Flair held the SmackDown Women’s title briefly at the start of the evaluation period and beat Rhea Ripley at WrestleMania to become the NXT Women’s champion for the second time, although she dropped it to Io Shirai about two months later.
It can be argued that Banks deserved a higher ranking than fifth since she and Bayley worked in lockstep throughout the evaluation window and held the WWE Women’s Tag Team Championships together. Bayley has since turned on Banks.

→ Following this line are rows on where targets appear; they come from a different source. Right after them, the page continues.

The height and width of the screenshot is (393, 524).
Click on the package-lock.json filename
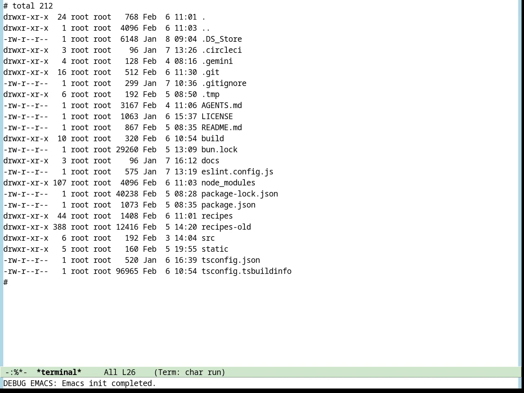[x=239, y=194]
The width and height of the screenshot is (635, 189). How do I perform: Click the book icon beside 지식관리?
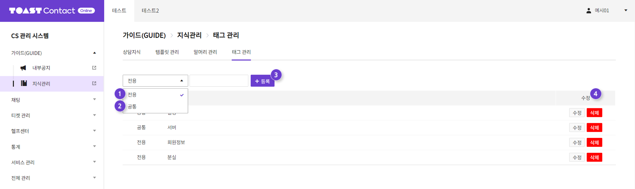pyautogui.click(x=24, y=83)
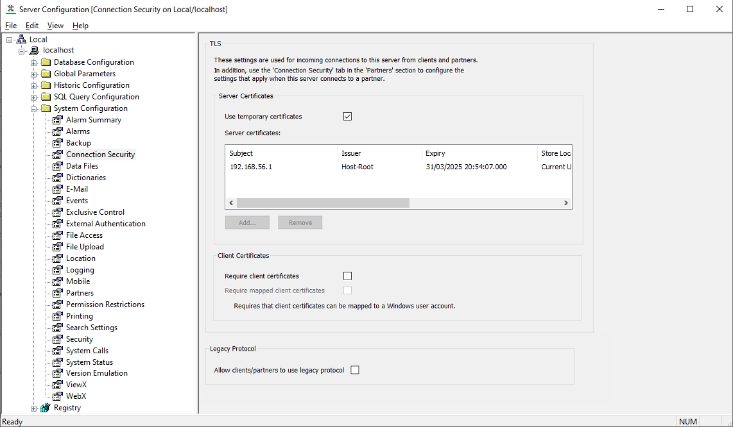Uncheck Use temporary certificates

(x=348, y=117)
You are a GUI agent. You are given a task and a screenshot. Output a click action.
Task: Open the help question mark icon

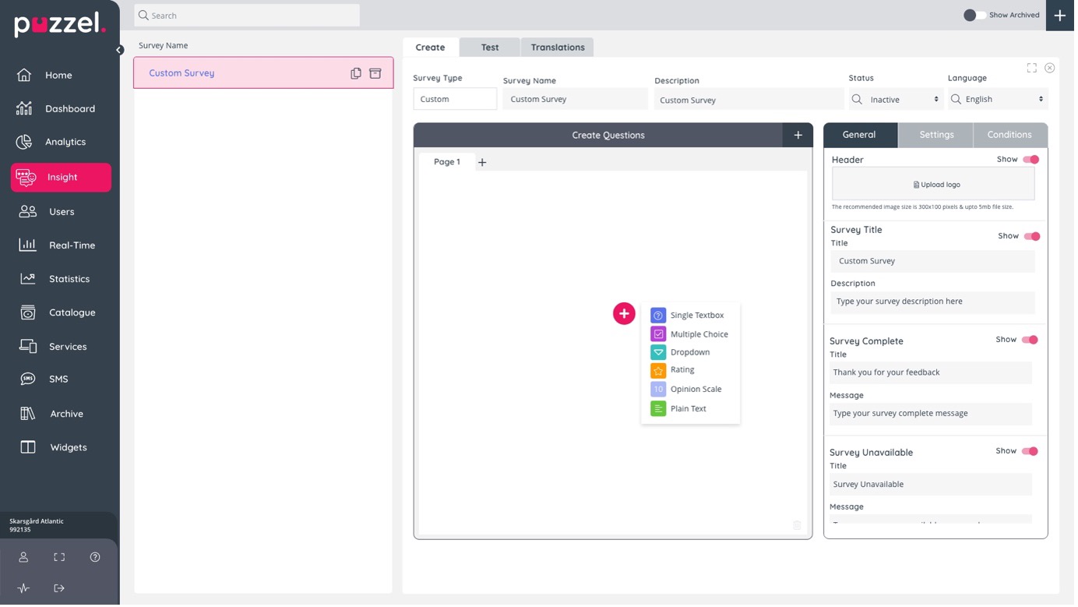tap(95, 559)
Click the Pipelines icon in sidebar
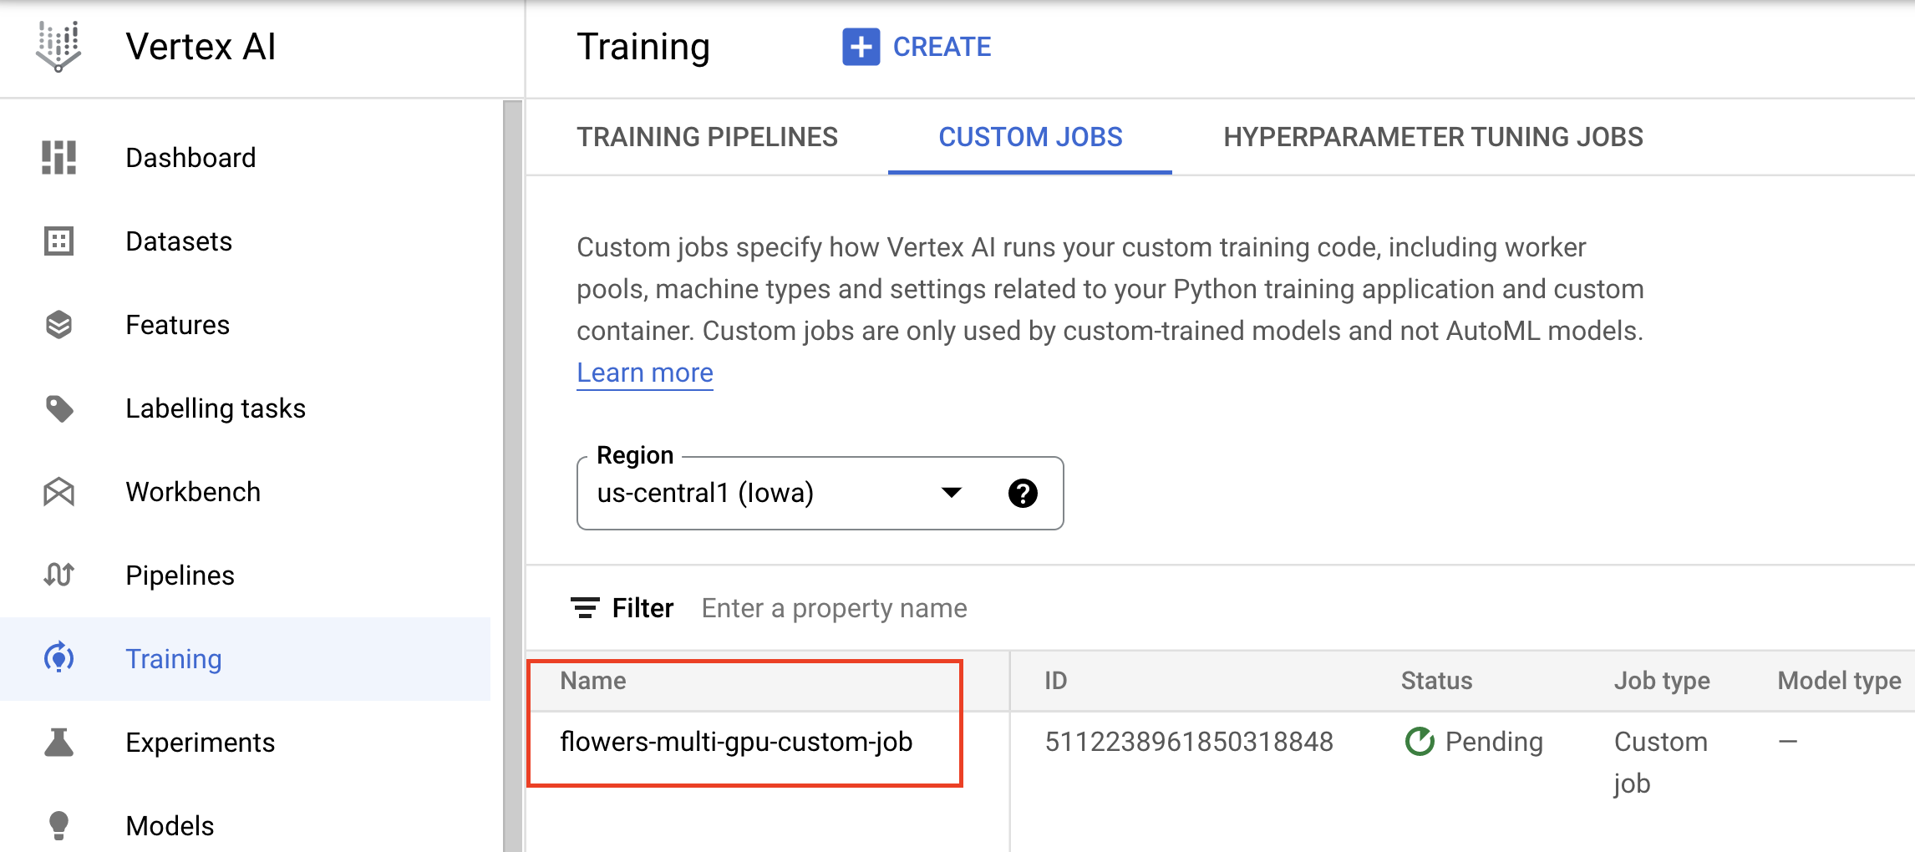Screen dimensions: 1915x852 click(58, 576)
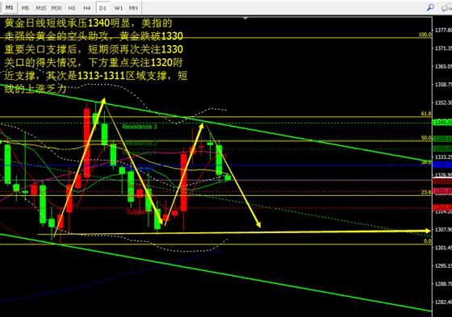Switch chart to M1 timeframe
The width and height of the screenshot is (452, 317).
[9, 8]
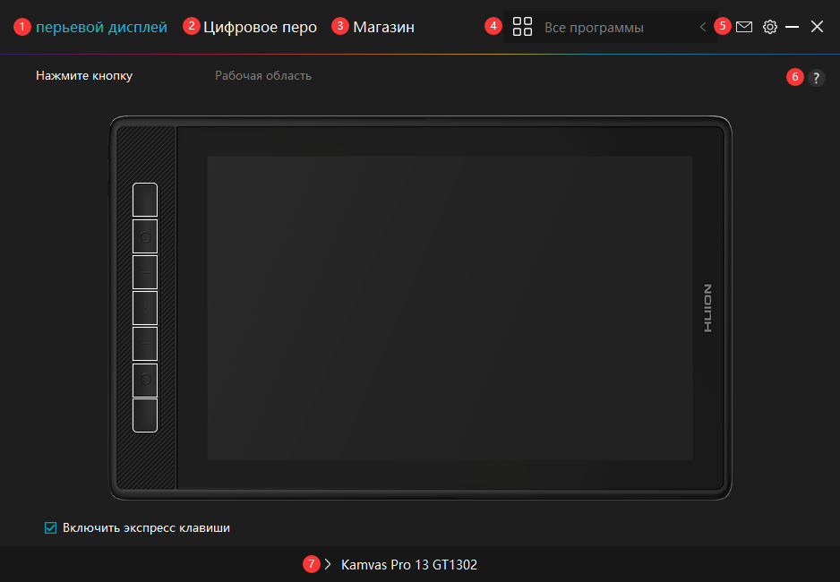The height and width of the screenshot is (582, 840).
Task: Open the settings gear icon
Action: (769, 27)
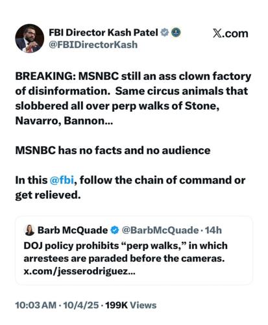Screen dimensions: 268x325
Task: Click the BREAKING: MSNBC paragraph text
Action: tap(133, 99)
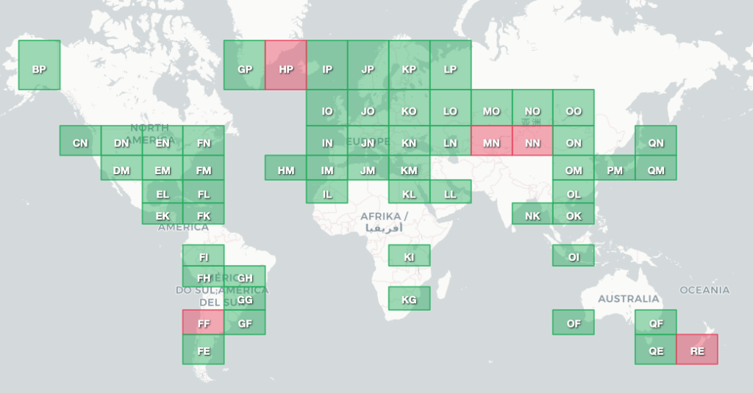This screenshot has width=753, height=393.
Task: Select the red RE grid square
Action: click(697, 350)
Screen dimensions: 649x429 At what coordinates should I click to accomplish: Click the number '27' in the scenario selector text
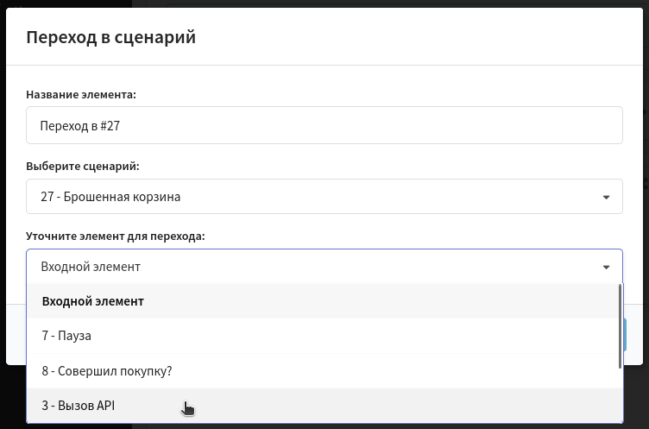(47, 196)
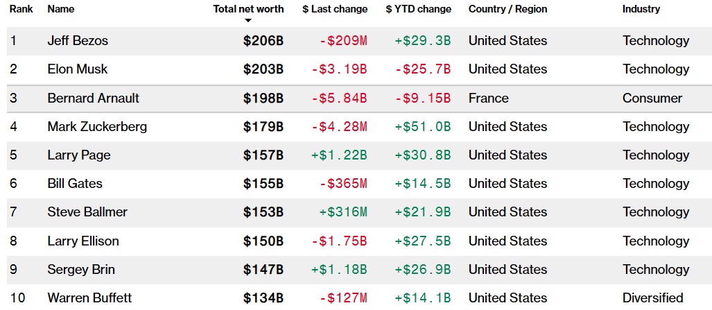Select Country / Region column header
The image size is (712, 310).
[507, 9]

Sasha’s Raw Women’s title reign lasting only one month likely played a role in her ranking, although it can be argued that there was no better women’s wrestler in the world from an in-ring perspective, as she put on memorable and entertaining matches against the likes of Lynch, Asuka and Shirai, among others.
Pro Wrestling Illustrated began ranking the top men’s wrestlers in the world with the first PWI 500 in 1991, and it created the PWI Female 50 in 2008 before expanding it to the PWI Women’s 100 in 2018.
In the 13 years that PWI has been ranking the top women’s wrestlers, 13 different women have now earned the No. 1 spot.